Professor Alan Male: Principal Keynote at CONFIA Braga, Portugal, 10-12 April 2015.

Professor Male was invited as Programme Chair and Principal Keynote at a leading international conference in illustration and animation at Braga, Portugal, 10-12 April 2015. Organised by the Institute Polytechnic of Cavado and Ave, CONFIA 2015 is the third edition of what is now considered Europe’s premier conference for illustration. The Scientific Committee, published authors and delegate attendees represent a global community of scholars, academics and practitioners from the UK, USA, Australia, New Zealand, Brazil, Spain, Portugal, Romania, Italy and many other countries. This was the second invited keynote at CONFIA for Alan and further establishes Falmouth University as a key player regarding illustration on the international stage.

Alan’s lecture was entitled The Power and Influence of Illustration: A Future Perspective. He discussed how an increase in multi-culturalism, globalisation, political and environmental change will affect the future needs and expectations for professional visual communication. He also analysed censorship, freedom of expression, ethical and moral responsibility and which professional contexts of practice might diminish or increase.

Linda Scott, Senior Lecturer in Illustration further enhanced the Falmouth University presence by presenting her published paper entitled Illustrator as Activist: Conservation of Endangered Species and the Role of the Illustrator.

Professor Male has recently been approached and contracted to edit a 600-page volume to be published internationally in both traditional book form and digitally by the leading US educational textbook publisher Wiley Blackwell. Provisionally entitled Illustration: Art and Theory, Alan’s remit is to create a benchmark reference volume that is to set the agenda for the subject and to influence the shape of the intellectual conversation around the subject moving forward. Ambitious in scope it aims to make the most significant statement about the subject in a contemporary context. There is no comparative volume currently available.

Having already established the book’s Table of Contents and Philosophy, Alan will now commission approximately 25 specific and appropriately themed 10,000 word essays/chapters from an ‘A’ list roster of international scholars, authors, academics, illustrators, art directors and other creative practitioners.

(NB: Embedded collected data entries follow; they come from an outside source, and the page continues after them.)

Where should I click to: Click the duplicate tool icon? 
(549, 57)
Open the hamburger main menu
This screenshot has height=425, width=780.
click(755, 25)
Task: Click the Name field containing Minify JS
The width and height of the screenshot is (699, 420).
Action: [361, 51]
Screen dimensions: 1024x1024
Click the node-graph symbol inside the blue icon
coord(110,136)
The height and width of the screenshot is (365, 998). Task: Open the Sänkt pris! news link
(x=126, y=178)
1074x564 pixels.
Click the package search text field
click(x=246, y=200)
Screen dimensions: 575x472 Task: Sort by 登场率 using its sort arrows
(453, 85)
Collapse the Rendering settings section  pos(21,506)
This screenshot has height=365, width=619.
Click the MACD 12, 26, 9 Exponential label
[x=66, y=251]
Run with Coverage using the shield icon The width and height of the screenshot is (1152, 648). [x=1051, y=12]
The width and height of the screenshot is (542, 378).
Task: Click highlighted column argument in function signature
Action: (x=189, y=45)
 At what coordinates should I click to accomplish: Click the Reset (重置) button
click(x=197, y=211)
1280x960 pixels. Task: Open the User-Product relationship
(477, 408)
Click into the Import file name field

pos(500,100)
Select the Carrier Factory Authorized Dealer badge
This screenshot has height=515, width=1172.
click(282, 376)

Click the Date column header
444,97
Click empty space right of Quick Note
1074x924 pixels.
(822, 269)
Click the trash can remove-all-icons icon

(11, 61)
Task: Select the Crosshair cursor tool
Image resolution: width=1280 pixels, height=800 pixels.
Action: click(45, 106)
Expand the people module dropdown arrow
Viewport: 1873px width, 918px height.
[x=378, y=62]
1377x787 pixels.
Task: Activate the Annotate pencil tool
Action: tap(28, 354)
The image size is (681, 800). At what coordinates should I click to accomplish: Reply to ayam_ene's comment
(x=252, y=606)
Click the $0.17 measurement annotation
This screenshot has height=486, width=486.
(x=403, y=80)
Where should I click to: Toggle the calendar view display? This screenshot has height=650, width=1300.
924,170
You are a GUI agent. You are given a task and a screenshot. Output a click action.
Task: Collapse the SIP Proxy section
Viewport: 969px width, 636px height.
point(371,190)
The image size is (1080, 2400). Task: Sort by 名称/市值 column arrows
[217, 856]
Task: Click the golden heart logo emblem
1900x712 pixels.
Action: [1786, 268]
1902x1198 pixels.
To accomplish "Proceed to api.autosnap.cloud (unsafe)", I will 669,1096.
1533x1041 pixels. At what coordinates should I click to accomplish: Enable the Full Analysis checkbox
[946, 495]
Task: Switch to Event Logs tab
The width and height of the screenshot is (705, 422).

To be published early 2017.

Professor Male’s first book about his subject entitled Illustration: A Theoretical and Contextual Perspective (AVA 2007) is to be revised and published as a Second Edition, January 2016 by Bloomsbury. This has been prompted by the book’s huge success in terms of its international standing and sales. It is widely regarded as the principal reference for illustration in the United States and has been cited in literally hundreds of dissertations, PhD theses, academic papers and articles. The book contains numerous works by Alan’s Falmouth colleagues and former students and provides a significant statement regarding the quality and status of the Illustration Programme at Falmouth University

Professor Male’s published paper Communication Arts and the Polymath Principal: Intellectual Multi-Tasking and the Creation of Knowledge Bearing Imagery was first presented at the Critique 2013 conference at the University of South Australia, December 2013. It is now to be re-published internationally by Routledge in a Research Monograph entitled Critique-ality through/of/in Art, Architecture and Design. The overall publication is to contain approximately ten of the best and most original papers. Alan’s original thesis was a provocative one, advocating a need for illustrators and other professional visual communicators to acquire a greater knowledge base through focussed scholarship and an increase in intellectual capacity.

A specific practice-based research project by Professor Alan Male is being advanced in collaboration with the British Museum of Natural History in London. It involves the analysis and visual reconstruction of palaeo-invertebrata, species recently discovered or evaluated and never previously illustrated, the imagery contributing significantly to new knowledge related to evolution and the origins of life in the universe.

The case study shown is the first illustration of so-far unidentified microscopic zooplankton, analysed from the observation of particles and sediments from a sea-bed fauna-bearing ecosystem, dredged from the deepest known part of the North Atlantic Ocean by the HMS Challenger Expedition of 1873. At the time, scientists believed there to be no life on the ocean bed. Species shown are representative Forimanifera; crustaceans, copepods, isopods.

The original illustration artworks are to form part of an exhibition at the Yale Art Gallery, USA and to be published in National Geographic.

zooplankton

unidentified microscopic zooplankton, analysed from the observation of particles and sediments from a sea-bed fauna-bearing ecosystem, dredged from the deepest known part of the North Atlantic Ocean by the HMS Challenger Expedition of 1873.